**Problem requirements**
Please return the data that follows precisely as written, but without the images.

**Supplied data**
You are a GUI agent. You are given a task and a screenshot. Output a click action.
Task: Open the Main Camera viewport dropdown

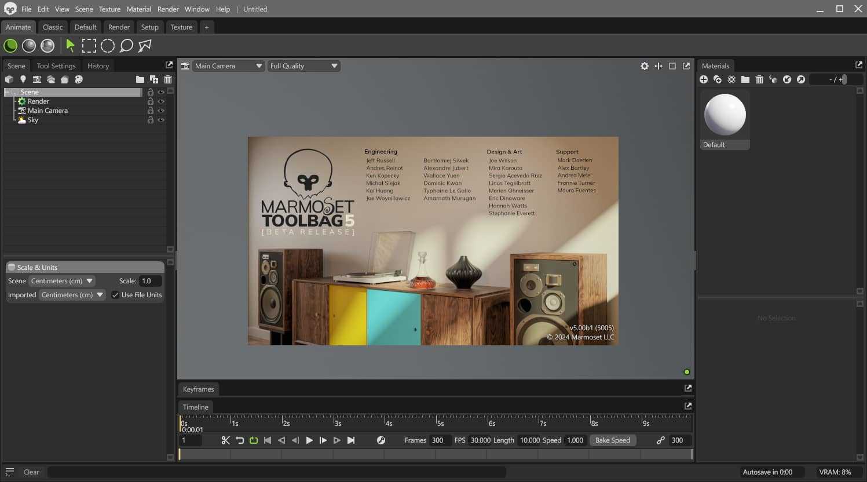[228, 65]
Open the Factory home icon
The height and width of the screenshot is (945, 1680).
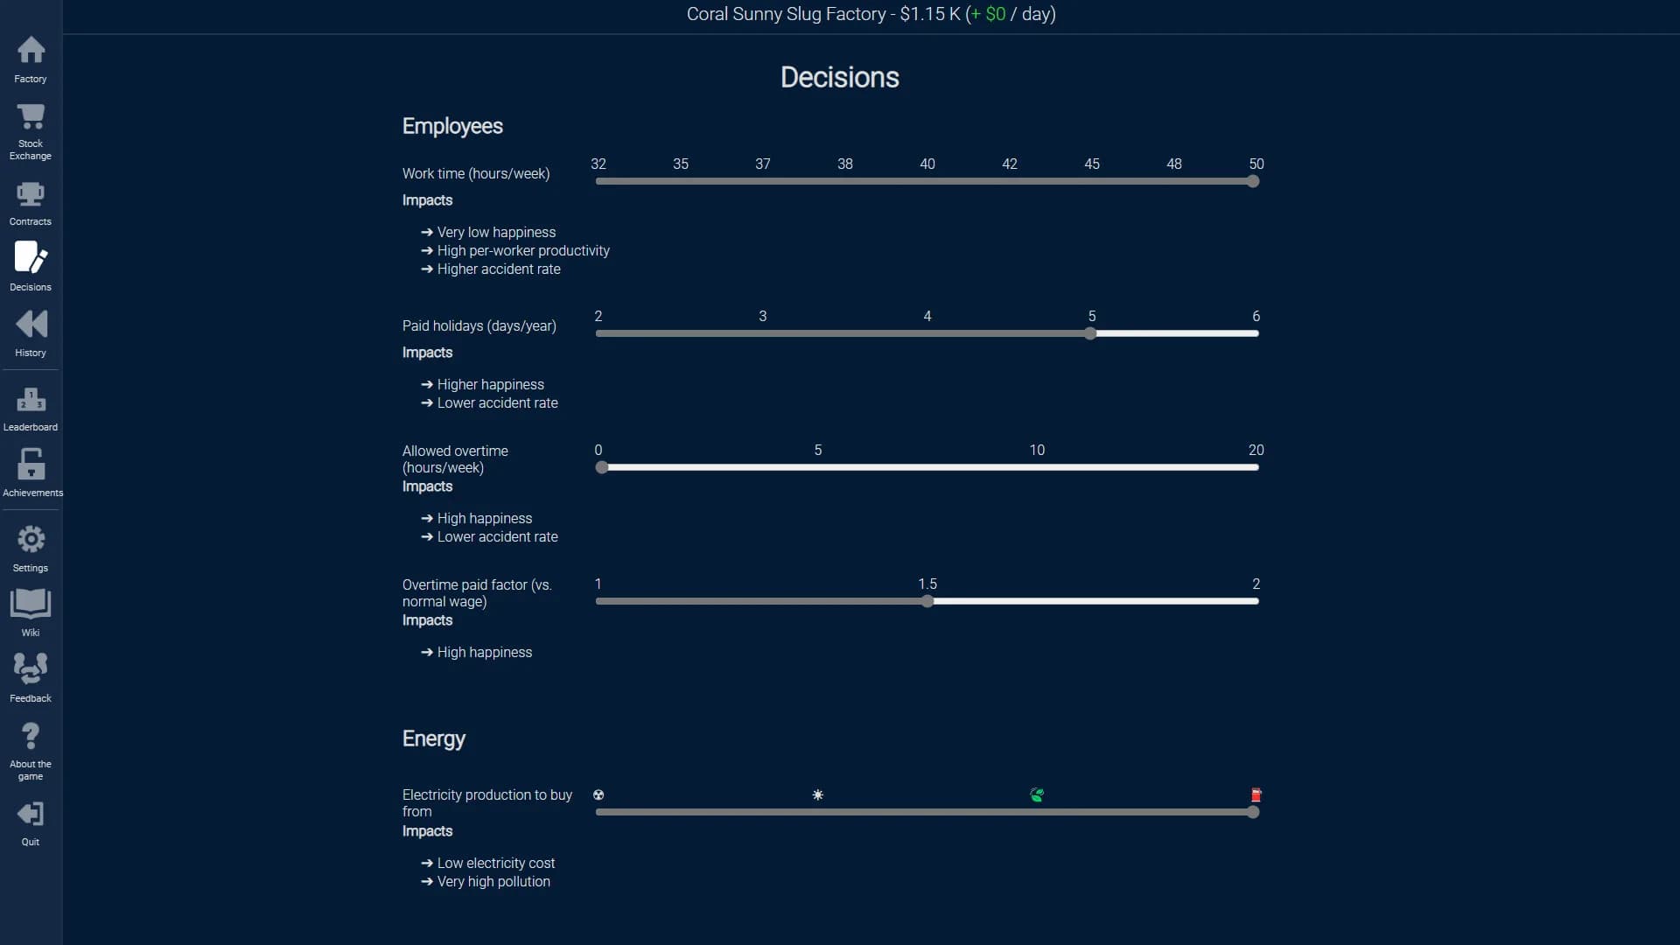point(31,50)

**Answer box**
You are a GUI agent. You are given a task and a screenshot. Output a click action.
Task: Open the Main Camera viewport dropdown

[228, 65]
Open the Factory home icon
The height and width of the screenshot is (945, 1680).
point(31,50)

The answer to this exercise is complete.